Having the right strategy can make a big difference if something goes wrong, and play a significant part in determining if that money is lost, or can be protected and recovered.
What are the risks?
Two of the more common concerns we see are:
- what happens if there is a relationship breakdown?
- what happens if the business plans don’t work out?
Keeping it in the family
Giving money to children is a simple and easy way to help them out. However, once the money has been given, it is gone and there is no ability to get it back. This can cause many problems, including:
- creditors having access to those funds in the event of bankruptcy
- that gift being included in the property pool in the event of a relationship breakdown (which includes both marriage breakdown and de facto relationship breakdown)
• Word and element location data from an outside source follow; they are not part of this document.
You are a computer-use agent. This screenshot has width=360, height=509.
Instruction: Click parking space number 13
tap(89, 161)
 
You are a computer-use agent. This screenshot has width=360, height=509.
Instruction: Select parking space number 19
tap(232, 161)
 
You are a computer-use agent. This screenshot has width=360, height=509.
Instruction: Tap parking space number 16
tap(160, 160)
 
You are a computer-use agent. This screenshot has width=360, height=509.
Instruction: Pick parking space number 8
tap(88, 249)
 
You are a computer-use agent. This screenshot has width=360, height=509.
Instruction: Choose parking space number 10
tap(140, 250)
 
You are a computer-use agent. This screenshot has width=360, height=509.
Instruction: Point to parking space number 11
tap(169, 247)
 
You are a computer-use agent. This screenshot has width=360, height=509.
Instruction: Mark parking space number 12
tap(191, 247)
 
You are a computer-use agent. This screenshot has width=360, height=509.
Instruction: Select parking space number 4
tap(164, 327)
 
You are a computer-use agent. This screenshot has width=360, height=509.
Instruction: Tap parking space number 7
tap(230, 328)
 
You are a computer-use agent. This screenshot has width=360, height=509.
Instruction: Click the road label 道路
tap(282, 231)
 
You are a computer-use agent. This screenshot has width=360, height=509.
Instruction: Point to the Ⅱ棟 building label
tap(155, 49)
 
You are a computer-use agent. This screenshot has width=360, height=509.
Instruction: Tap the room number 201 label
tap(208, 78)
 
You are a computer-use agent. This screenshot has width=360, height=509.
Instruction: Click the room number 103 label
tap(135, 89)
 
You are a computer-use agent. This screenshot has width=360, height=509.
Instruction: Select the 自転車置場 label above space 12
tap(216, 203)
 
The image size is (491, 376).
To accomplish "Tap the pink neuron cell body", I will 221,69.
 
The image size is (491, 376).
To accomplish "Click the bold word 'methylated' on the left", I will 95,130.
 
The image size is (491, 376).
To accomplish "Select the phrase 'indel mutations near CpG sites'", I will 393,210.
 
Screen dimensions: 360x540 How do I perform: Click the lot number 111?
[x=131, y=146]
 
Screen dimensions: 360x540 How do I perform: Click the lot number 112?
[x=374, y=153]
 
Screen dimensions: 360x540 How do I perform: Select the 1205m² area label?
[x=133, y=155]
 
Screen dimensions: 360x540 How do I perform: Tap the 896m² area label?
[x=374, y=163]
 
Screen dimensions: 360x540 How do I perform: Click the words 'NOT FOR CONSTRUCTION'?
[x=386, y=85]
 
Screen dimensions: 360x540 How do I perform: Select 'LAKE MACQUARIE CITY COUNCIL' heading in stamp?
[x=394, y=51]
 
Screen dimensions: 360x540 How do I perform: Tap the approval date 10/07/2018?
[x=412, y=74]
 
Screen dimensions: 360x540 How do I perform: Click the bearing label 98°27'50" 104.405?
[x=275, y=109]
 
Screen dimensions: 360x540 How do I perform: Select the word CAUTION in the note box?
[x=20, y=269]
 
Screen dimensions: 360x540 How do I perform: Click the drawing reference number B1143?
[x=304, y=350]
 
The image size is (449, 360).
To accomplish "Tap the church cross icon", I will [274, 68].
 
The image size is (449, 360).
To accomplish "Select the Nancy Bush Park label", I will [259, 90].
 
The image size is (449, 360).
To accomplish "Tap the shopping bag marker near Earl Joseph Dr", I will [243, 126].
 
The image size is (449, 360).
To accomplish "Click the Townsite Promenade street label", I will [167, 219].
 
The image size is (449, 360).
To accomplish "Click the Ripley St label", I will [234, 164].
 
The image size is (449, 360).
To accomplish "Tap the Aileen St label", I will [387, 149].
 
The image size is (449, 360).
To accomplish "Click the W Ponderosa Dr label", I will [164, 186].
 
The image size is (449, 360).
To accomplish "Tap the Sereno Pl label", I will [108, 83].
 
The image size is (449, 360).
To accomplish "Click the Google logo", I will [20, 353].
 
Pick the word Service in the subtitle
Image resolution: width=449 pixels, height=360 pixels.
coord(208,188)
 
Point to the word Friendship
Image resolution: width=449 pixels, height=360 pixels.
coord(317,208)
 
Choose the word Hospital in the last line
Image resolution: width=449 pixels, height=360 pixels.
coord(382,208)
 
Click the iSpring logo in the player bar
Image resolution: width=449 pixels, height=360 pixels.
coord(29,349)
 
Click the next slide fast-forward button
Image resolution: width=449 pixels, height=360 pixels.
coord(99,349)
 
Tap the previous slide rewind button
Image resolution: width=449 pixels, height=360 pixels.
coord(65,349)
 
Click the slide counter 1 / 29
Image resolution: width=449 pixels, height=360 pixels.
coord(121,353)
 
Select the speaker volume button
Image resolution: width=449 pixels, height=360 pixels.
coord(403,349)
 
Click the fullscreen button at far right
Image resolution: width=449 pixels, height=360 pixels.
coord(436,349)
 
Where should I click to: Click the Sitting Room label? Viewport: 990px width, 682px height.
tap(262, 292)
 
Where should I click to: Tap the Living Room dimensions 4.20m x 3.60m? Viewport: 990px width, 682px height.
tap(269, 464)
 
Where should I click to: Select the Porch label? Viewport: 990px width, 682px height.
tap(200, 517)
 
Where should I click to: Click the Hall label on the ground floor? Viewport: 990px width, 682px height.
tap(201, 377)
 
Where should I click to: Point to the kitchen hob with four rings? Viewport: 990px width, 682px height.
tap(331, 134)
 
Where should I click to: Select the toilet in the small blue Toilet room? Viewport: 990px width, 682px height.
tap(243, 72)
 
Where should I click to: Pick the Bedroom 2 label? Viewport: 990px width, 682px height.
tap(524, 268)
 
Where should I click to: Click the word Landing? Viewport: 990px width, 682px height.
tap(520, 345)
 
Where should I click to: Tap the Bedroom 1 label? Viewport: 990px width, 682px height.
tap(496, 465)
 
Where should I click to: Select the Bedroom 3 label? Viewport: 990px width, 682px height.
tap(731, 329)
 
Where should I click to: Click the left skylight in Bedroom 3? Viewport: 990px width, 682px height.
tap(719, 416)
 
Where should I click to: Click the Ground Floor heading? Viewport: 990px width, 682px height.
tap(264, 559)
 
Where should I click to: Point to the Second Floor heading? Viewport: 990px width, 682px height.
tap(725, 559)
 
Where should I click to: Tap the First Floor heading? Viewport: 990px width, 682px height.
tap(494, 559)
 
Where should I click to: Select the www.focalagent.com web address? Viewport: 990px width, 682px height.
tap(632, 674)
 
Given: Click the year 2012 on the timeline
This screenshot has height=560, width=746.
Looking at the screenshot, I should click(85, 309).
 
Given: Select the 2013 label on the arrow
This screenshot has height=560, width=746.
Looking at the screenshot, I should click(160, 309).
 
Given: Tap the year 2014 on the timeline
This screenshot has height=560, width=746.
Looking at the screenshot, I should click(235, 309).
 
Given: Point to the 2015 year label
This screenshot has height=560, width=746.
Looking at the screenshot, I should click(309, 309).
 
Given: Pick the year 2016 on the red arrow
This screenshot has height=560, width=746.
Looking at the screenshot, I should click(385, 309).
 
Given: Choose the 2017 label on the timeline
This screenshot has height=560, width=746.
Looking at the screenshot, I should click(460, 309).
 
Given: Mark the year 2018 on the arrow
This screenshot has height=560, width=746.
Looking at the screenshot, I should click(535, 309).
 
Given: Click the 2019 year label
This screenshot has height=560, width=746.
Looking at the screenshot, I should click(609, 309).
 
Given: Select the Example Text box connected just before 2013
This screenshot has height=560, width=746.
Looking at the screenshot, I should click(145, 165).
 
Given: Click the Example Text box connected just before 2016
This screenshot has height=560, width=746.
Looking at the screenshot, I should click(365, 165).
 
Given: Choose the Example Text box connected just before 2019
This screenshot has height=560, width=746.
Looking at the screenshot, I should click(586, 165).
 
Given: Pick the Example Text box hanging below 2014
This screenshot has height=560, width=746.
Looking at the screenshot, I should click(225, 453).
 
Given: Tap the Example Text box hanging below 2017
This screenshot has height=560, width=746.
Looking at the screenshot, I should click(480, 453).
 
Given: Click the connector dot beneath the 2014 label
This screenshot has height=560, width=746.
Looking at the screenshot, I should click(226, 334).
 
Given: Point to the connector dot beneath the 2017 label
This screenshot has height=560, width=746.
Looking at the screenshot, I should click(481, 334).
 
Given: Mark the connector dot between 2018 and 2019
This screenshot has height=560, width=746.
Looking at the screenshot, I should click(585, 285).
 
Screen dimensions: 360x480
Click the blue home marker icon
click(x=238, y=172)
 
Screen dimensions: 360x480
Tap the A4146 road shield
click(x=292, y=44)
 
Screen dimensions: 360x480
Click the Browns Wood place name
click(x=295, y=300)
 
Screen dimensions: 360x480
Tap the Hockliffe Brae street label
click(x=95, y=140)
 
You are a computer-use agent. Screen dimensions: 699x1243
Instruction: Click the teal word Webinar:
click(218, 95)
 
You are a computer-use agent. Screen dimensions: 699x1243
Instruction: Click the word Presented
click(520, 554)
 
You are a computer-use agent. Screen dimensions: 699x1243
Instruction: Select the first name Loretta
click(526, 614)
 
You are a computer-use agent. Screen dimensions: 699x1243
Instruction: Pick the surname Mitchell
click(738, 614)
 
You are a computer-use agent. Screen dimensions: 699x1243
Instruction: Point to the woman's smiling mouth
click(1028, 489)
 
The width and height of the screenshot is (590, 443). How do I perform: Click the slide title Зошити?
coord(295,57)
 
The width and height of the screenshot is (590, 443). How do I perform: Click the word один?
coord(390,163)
- not being able to call the money back if it is needed in the future to fund retirement plans or future accommodation needs
Putting in place a loan agreement can assist in avoiding or reducing many of the issues with gifts. The key point is that the loan must really be a loan and not a gift. Ideally, a loan arrangement would include:
- a formal loan agreement document
- repayments being made on a regular basis
- security being taken over property
- an acknowledgement from the child’s partner that the loan is a loan, and not a gift
There are other practical matters to consider regarding loan arrangements, including:
- the potential impact the loan may have on a child’s ability to service an existing loan or obtain finance
- if any adjustments are required to your Wills to take the loan into account (this can be especially important if only one child is receiving the benefit of a loan)
Being able to help family members can be a great way to see them get into the property market or start their own business. Making sure you put the right arrangement in place is key. Putting in place a loan arrangement which requires security and repayments gives better protection. If you don’t loan it, you run the risk of losing it.